Early in my career, I saw a training program where a certain CEO had a lot of time on his hands – he could spend time on strategy and was always available to his staff and peers. That is pure fiction. In most countries, the working week for high achievers is between 50 and 100% longer than the minimum work week in that country. For many professions, a total of 70 to 80 hours per week is quite common.

In addition to long hours, productive people:

Plan and execute well to get results. They scope and prioritize work, find the right people, delegate responsibilities, assign resources, track progress, and solve problems, and keep relevant parties informed.

Cope with ambiguity, uncertainty, and paradox. They do their homework to get enough inputs, but can decide and act even though not all information is available. They thus are able to see the need for change, respond quickly, and learn on the fly. They can manage conflicting signals and goals.

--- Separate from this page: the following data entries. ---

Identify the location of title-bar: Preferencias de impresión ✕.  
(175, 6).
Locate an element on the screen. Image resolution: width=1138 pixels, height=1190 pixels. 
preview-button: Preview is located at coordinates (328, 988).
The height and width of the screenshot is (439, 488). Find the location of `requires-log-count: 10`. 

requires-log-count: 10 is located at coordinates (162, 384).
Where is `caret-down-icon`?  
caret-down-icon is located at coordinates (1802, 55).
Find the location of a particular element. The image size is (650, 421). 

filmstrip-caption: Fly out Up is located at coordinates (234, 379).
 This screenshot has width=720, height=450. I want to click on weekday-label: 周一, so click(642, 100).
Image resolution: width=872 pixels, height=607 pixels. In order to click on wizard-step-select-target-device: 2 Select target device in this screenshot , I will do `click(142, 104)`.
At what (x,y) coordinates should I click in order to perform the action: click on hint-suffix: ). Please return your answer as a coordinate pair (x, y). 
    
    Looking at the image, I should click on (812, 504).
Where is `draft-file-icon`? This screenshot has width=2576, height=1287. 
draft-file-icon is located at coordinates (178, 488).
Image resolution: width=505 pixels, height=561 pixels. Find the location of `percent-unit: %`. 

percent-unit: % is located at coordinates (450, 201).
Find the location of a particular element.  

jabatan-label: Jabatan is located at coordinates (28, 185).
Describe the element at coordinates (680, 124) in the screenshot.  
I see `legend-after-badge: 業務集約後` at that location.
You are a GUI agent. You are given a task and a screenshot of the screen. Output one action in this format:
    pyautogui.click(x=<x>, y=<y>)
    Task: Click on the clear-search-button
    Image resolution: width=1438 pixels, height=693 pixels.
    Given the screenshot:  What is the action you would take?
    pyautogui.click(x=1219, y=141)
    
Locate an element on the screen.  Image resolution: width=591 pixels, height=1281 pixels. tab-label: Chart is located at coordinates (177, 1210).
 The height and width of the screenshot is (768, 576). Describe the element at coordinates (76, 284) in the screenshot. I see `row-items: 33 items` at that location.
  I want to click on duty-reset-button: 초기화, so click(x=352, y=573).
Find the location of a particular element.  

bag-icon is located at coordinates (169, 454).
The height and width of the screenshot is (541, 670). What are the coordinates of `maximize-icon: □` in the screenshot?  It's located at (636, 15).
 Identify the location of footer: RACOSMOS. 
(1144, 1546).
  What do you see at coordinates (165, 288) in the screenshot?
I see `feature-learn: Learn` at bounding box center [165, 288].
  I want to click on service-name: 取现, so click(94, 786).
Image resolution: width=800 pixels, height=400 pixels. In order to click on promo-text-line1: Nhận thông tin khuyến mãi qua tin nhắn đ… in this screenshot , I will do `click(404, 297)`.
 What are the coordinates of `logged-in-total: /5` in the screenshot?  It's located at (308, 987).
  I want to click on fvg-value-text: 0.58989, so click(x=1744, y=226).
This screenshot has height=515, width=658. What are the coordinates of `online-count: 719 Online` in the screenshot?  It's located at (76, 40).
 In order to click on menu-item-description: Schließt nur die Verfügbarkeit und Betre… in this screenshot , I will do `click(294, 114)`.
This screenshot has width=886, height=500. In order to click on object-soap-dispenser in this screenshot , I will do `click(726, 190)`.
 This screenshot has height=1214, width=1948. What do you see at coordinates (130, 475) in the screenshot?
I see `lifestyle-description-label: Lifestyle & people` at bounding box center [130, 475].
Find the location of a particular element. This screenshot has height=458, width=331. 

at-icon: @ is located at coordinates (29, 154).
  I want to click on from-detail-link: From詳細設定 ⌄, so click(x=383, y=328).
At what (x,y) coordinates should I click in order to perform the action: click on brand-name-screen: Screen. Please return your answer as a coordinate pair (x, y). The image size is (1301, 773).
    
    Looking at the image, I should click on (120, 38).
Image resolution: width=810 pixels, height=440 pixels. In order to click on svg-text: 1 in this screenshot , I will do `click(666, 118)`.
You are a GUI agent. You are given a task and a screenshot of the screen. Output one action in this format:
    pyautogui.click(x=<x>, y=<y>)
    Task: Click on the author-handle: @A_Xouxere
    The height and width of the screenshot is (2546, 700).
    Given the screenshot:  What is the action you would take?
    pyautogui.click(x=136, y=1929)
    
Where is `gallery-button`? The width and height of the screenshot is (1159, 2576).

Care about staff, peers, and bosses and manage them effectively but are able to stand-alone, have good self-knowledge, and self-develop continuously.

Avoid unproductive habits. Example: insensitivity to people, lack of openness and approachability, betrayal of confidence, defensiveness, lack of composure, arrogance, and excessive ambition.

See also: Practice the 80:20 rule.
Caveat: Many people overwork and suffer a breakdown – I have seen too many cases. Learn to relax deeply and know your own limits.